== Tarefas obrigatórias ==
[1] Indique se cada afirmação está de acordo com o texto sobre o propanolol, respondendo sim ou não e citando literalmente as palavras do texto que o determinam.
(a) A equipa de Amsterdão publicou os seus resultados na revista "Neuron".
(b) Na experiência, metade do grupo tomou propanolol e a outra metade um placebo.
(c) Os bloqueadores beta são usados no tratamento da hipertensão.
[2] Reproduza sem qualquer alteração o trecho do texto sobre o propanolol compreendido entre "Basta tomar este" e "não foi detectado.", inclusive.
[3] Responda, com base no texto sobre o propanolol, às seguintes perguntas:
(a) Ao fim de quantas horas foi repetida a experiência com aranhas?
(b) Que enzima descobriram os investigadores norte-americanos e chineses?
(c) De que universidade é investigador Joseph Ledoux?

== Texto fornecido ==
=======

E se bastasse engolir um comprimido para enviar para um armário escuro, fechado a cadeado, as recordações mais dolorosas que todos querem esquecer mas que a memória teima em trazer à tona? Uma equipa do Departamento de Psicologia Clínica da Universidade de Amsterdão, Holanda, provou que isso não é ficção científica.

Segundo esta equipa, que publicou os seus resultados na prestigiada revista “Nature Neuroscience”, basta tomar um medicamento, o propanolol, que se baseia em moléculas conhecidas como bloqueadores beta ou beta antagonistas, bloqueadores dos receptores da noradrenalina. São medicamentos usados no tratamento da hipertensão. Mas também actuam nos processos químicos do medo, na região cerebral da amígdala.

Basta tomar este propanolol no momento exactamente anterior ao da evocação da recordação que desejamos apagar. E ela desaparece, interrompendo os mecanismos naturais de invocação da memória, constatou a equipa.

A experiência em que a equipa se baseou consistia em mostrar aranhas a um grupo, acompanhadas de um estímulo doloroso. Passadas 24 horas repetiram a experiência, sendo que metade do grupo tomou propanolol e a outra metade um placebo. Na metade medicada o medo provocado pela recordação da experiência anterior não foi detectado.

As primeiras experiências com químicos que interrompiam como que os primeiros “frames” da invocação de uma recordação foram conhecidas ainda o ano passado, em Outubro, quando uma equipa de investigadores norte-americanos e chineses conseguiu interromper os mecanismos neurológicos de invocação de memórias em ratinhos.

Na altura os investigadores, do Brain and Behaviour Discovery Institute da Geórgia EUA, e do Institute of Brain Functional Genomics, de Xangai, na China, descobriram uma enzima, Alfa-CaMKII, que controlava, de uma forma um pouco misteriosa, a aprendizagem e o armazenamento de recordações nos animais. Decidiram então manipular geneticamente ratinhos para que não tivessem um gene responsável pela produção desta enzima.

Experiências conduzidas pela equipa provaram que este ratinhos “knockout”, a quem faltava o gene produtor da enzima, tinham problemas em pequenos jogos de memória que outros ratinhos normais não demonstravam, como explicaram então na revista científica “Neuron”.

Parecia então estar-se perante a possibilidade de desenvolvimento de uma molécula capaz de apagar recordações. Mas a equipa pensava que era cedo para pensar numa pílula contra más recordações. Bom, talvez não fosse tão cedo quanto pensavam.

A ciência sabe hoje que o mecanismo de memória não se restringe a uma área estanque do nosso cérebro e que podem ficar armazenados numa espécie de zonas sombra onde, senão desaparecem, ficam encerrados numa espécie de baús perdidos de onde dificilmente regressarão. O que a equipa holandesa conseguiu foi um mecanismo químico para provocar esse facto.

Ao diário espanhol “El Mundo” Joseph Ledoux, investigador da universidade de Nova Iorque, envolvido em experiências com ratinhos nesta área, afirma que este é “um trabalho com resultados muito prometedores no tratamento das memórias persistentes e dolorosas como as que são experimentadas em caso de stress pós-traumático”.

=======

== Material fornecido ==
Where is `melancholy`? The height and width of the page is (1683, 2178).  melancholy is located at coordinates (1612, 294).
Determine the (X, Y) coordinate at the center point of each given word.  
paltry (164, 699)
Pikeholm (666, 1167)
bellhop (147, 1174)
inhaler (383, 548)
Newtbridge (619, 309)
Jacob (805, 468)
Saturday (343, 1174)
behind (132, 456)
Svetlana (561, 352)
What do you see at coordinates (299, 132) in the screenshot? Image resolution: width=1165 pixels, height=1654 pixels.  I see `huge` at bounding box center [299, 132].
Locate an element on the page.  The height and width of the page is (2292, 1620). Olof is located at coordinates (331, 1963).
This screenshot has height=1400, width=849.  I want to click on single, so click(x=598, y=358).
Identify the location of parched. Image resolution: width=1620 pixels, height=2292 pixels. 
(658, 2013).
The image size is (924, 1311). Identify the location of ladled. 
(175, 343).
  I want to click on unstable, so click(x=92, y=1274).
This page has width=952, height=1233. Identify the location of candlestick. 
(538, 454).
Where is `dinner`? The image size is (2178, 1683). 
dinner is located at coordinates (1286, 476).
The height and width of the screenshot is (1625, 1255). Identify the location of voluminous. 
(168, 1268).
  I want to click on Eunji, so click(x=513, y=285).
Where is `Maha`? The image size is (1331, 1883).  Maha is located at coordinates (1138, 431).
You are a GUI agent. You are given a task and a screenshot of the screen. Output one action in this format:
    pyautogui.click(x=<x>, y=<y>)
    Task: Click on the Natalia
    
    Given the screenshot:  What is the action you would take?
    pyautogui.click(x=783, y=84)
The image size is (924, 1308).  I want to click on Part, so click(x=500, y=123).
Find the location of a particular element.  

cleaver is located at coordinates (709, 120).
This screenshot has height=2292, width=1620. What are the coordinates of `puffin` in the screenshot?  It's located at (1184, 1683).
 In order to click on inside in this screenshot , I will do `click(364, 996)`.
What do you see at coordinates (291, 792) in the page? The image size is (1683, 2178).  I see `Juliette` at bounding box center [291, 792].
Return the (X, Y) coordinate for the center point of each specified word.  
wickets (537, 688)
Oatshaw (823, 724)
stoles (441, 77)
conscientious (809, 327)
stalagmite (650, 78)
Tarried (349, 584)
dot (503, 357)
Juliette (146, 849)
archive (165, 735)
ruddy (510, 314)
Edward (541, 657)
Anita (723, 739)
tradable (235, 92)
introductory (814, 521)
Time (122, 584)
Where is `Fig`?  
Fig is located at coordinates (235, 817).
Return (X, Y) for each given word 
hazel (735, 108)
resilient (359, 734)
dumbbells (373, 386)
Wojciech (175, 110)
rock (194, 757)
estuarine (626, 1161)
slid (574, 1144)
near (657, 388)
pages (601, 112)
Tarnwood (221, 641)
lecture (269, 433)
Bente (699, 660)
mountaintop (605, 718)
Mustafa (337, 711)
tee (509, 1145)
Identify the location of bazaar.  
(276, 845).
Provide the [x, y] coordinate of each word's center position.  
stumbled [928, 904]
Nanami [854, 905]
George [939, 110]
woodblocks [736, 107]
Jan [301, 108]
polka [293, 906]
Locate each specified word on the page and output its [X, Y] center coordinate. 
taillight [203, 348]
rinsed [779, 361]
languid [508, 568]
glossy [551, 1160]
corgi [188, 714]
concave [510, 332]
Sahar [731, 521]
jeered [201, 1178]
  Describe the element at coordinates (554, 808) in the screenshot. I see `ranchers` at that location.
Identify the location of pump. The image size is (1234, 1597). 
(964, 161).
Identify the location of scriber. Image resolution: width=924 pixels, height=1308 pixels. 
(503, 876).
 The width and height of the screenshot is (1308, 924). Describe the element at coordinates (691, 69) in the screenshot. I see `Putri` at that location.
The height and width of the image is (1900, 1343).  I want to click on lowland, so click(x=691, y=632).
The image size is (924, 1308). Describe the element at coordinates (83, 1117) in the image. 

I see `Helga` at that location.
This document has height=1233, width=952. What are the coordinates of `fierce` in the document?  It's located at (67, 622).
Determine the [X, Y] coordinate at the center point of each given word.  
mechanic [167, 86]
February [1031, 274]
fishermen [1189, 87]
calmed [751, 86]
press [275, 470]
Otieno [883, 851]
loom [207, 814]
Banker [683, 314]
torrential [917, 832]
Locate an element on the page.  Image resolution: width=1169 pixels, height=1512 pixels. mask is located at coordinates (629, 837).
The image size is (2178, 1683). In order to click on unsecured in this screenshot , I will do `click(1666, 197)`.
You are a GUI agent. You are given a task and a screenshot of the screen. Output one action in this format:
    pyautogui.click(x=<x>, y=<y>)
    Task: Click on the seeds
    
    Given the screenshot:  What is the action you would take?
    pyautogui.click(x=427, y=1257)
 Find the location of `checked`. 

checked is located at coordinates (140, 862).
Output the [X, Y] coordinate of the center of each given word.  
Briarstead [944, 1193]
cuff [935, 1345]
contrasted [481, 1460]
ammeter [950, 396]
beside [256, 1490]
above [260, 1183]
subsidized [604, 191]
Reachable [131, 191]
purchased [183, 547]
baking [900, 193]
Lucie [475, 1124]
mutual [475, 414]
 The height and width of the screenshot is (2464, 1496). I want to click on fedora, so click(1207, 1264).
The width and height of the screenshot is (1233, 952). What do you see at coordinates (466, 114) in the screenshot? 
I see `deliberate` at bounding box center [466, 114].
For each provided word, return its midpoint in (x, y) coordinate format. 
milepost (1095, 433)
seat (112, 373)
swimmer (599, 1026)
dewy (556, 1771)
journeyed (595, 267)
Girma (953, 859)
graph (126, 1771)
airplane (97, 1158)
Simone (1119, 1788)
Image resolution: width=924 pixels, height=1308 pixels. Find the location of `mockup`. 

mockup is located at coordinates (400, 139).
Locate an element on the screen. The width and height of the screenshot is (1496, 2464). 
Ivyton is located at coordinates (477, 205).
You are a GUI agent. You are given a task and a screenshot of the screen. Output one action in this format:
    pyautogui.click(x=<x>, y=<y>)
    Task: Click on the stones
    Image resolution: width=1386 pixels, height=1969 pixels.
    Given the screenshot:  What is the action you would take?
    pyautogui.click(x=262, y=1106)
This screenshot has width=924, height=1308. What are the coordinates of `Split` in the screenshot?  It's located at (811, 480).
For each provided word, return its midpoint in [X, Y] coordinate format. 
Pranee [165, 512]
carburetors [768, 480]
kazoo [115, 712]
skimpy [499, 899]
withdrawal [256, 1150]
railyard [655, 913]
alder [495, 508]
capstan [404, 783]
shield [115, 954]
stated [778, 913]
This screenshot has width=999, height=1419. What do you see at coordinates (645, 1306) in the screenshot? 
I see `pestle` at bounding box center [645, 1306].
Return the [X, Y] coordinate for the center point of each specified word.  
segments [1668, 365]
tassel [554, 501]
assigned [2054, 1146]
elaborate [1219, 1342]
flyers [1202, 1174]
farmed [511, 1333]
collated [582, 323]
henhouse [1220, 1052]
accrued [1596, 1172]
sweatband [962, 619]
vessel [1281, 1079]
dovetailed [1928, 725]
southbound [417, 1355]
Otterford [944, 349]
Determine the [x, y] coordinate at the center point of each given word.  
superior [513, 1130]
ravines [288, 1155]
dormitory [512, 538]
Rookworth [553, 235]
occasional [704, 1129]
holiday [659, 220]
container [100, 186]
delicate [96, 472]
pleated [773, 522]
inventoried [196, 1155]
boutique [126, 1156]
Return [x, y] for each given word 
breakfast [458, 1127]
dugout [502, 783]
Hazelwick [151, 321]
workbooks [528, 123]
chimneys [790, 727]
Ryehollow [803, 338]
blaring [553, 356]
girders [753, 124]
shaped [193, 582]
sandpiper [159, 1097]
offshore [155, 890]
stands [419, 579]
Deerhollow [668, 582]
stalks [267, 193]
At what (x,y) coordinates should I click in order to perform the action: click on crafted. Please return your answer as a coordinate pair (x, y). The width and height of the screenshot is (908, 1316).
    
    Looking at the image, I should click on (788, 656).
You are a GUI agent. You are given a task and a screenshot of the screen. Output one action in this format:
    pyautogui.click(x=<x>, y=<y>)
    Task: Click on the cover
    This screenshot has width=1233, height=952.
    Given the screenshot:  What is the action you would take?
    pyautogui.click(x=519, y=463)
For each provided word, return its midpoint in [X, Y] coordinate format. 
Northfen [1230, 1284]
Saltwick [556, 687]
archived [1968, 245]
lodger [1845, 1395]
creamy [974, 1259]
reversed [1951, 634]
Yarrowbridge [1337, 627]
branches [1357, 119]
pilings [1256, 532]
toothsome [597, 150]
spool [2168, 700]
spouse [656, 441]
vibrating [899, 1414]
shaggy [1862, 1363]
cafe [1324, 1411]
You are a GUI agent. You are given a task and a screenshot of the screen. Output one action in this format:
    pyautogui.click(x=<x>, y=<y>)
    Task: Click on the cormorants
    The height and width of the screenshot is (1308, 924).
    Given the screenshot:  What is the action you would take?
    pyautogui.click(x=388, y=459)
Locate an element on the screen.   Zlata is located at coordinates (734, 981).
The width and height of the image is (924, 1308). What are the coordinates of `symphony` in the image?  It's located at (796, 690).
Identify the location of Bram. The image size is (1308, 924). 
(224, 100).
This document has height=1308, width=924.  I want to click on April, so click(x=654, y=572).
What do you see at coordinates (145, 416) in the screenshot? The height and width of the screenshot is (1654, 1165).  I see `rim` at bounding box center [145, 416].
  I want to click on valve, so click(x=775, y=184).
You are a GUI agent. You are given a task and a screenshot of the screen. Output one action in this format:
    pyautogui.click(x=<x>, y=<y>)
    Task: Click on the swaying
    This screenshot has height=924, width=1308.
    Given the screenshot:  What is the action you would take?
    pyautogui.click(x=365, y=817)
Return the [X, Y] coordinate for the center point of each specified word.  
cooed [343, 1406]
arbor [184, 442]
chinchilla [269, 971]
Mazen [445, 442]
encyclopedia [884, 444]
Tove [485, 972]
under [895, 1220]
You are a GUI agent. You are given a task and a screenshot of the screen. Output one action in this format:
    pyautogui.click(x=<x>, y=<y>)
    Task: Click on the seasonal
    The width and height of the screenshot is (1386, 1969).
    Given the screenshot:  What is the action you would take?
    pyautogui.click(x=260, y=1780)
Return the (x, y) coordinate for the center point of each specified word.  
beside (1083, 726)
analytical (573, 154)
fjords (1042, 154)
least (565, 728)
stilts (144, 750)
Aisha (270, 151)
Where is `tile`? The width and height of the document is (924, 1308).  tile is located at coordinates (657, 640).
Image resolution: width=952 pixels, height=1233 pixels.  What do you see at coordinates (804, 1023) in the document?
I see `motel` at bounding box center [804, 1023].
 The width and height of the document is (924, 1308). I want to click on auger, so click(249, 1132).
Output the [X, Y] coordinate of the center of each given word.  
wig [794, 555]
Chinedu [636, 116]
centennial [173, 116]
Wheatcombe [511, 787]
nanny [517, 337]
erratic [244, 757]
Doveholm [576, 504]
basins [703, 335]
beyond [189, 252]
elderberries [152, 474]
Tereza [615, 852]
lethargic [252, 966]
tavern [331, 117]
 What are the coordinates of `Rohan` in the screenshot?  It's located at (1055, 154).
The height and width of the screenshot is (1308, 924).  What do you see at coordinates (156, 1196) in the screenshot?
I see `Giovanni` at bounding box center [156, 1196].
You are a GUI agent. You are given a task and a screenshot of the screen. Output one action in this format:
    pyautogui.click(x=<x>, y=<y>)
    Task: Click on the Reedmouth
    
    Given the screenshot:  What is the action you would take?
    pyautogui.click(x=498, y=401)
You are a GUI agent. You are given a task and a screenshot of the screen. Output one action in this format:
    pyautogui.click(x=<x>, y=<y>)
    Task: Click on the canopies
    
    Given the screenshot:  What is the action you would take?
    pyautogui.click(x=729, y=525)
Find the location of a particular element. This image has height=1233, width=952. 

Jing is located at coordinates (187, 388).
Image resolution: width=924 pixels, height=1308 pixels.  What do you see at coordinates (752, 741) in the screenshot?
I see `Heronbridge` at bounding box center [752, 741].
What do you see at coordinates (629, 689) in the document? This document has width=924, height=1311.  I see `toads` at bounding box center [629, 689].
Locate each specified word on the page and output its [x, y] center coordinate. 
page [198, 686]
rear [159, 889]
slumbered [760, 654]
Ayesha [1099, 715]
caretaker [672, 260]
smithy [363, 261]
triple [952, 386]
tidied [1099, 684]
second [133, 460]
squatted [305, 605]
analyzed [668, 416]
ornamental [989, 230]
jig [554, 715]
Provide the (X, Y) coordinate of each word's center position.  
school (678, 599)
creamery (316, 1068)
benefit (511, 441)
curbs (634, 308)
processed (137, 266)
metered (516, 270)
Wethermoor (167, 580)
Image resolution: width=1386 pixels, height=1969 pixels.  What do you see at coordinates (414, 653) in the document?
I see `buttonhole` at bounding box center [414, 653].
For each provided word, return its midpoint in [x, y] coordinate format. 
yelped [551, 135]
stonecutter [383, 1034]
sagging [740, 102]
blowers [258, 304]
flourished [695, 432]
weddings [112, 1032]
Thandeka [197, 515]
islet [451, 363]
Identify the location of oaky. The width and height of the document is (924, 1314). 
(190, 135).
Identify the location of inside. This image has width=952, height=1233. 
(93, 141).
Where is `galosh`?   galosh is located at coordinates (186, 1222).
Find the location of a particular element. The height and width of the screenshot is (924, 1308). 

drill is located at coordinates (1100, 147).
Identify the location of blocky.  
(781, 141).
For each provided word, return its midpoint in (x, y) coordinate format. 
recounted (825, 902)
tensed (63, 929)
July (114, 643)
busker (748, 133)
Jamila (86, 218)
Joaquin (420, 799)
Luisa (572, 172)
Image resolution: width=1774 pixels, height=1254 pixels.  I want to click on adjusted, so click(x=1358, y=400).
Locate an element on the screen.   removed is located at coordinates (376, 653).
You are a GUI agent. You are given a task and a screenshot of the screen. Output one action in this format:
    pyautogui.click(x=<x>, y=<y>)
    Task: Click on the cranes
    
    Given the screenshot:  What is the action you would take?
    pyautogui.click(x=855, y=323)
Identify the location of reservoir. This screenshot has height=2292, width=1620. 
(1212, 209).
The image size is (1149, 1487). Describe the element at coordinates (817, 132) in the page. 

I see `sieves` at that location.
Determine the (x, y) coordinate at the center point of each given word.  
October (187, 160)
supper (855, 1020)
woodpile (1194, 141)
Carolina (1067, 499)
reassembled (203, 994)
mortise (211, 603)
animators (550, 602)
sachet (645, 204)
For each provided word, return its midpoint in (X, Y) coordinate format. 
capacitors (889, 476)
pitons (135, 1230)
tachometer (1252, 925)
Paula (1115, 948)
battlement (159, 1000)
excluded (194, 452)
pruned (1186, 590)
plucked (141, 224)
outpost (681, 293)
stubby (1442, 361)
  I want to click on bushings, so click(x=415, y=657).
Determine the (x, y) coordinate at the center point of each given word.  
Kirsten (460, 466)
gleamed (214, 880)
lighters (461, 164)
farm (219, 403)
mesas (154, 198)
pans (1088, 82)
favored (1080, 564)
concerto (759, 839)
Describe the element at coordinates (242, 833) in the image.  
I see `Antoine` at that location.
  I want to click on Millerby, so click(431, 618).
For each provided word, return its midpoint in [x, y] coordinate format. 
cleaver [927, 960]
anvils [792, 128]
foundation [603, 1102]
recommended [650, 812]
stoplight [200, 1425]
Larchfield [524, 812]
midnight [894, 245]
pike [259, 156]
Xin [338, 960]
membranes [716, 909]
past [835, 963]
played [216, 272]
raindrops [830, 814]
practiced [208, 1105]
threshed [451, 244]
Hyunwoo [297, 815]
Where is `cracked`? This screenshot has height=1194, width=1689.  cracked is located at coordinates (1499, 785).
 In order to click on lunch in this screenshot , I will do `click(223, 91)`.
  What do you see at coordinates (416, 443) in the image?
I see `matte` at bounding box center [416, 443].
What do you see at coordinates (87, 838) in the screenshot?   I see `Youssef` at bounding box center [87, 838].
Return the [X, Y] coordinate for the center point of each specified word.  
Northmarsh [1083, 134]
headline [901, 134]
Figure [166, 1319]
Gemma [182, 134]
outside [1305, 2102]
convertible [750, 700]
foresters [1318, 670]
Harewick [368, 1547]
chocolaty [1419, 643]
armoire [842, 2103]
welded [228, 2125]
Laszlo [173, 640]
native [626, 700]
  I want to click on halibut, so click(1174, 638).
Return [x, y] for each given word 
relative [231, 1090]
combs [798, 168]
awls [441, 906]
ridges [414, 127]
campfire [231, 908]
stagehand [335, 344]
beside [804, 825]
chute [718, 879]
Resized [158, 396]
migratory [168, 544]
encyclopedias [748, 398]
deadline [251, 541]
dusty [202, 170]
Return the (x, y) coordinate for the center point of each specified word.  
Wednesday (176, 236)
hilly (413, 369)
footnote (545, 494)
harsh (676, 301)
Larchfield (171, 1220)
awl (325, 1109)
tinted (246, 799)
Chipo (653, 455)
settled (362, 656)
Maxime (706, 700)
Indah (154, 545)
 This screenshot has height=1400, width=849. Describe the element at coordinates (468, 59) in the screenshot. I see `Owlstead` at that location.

=======

== Respostas das atividades ==
[1]
(a) Não: "publicou os seus resultados na prestigiada revista “Nature Neuroscience”"
(b) Sim: "metade do grupo tomou propanolol e a outra metade um placebo"
(c) Sim: "São medicamentos usados no tratamento da hipertensão."

[2]
Basta tomar este propanolol no momento exactamente anterior ao da evocação da recordação que desejamos apagar. E ela desaparece, interrompendo os mecanismos naturais de invocação da memória, constatou a equipa.

A experiência em que a equipa se baseou consistia em mostrar aranhas a um grupo, acompanhadas de um estímulo doloroso. Passadas 24 horas repetiram a experiência, sendo que metade do grupo tomou propanolol e a outra metade um placebo. Na metade medicada o medo provocado pela recordação da experiência anterior não foi detectado.

[3]
(a) Ao fim de 24 horas.
(b) A enzima Alfa-CaMKII.
(c) Da universidade de Nova Iorque.